As soon as I got back to the office, I found a thick folder assembled by my indefatigable assistant, Mary Jordan. The evidence that this was a murder story was starting to mount.

A March 8, 2005, press release had announced the results of a full-body CT scan of Tut’s mummy by Egyptian authorities. This was the study that prompted Zahi Hawass-secretary-general of the Supreme Council of Antiquities-to announce that Tut had died from an infection resulting from a broken leg. The particular infection, in his opinion, was probably caused by gangrene.

It seemed like a slam dunk for the secretary-general, until I read a little further: “The broken left femur shows no signs of calcification or hematoma,” both of which would have begun developing immediately after the accident.

In fact, part of the expert team reviewing the results of the CT scan refused to agree that the broken leg was the cause of death. They believed the leg was accidentally broken after the tomb was discovered, when someone had tried to move the body. But in a 2007 interview, Hawass again stated that Tut had died from a broken leg.

The next bit of evidence I discovered was even more curious: X-rays had previously shown a thickening of the skull consistent with a calcified membrane, which can occur when a blood clot forms around an area of high trauma. This is known as a chronic subdural hematoma. However, the CT scan showed no evidence of a blow to the head. Maybe the Egyptian investigating committee was spending too much time trying to justify the broken-leg theory and not enough on the wound at the base of Tut’s skull.

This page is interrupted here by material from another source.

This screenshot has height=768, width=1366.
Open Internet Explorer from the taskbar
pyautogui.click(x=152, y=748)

The earlier X-rays were the product of R. G. Harrison, a British anatomist who had done extensive work on Tut back in the 1960s and 1970s.

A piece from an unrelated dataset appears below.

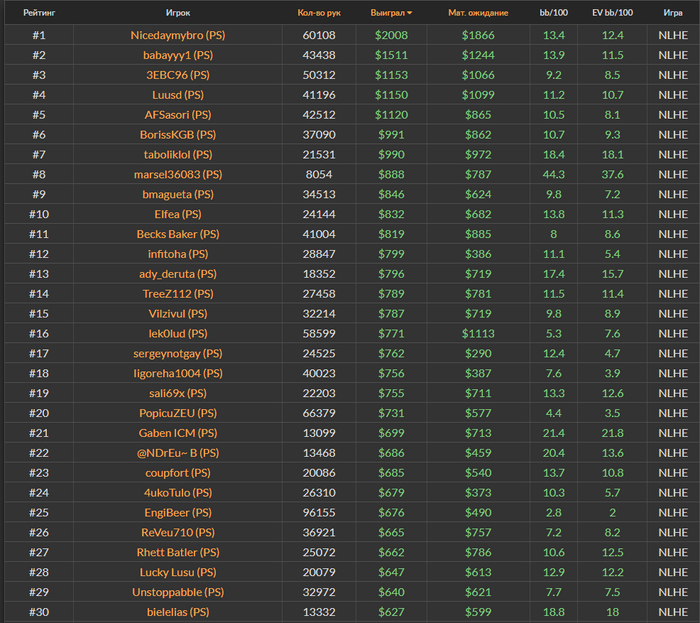Viewport: 700px width, 623px height.
Task: Click the Игрок column header
Action: pos(178,13)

Not only had Harrison x-rayed the skeleton, but he had taken the rather extreme measure of separating the skull from the other bones and x-raying it individually. Based on his findings, Harrison suspected foul play.

This made sense to me. A subdural hematoma could develop if somebody whacked you very hard on the skull and you survived the blow, only to die some weeks later. In the meantime, the bruise from the blow would become a blood clot, and that blood clot-the chronic subdural hematoma-would calcify.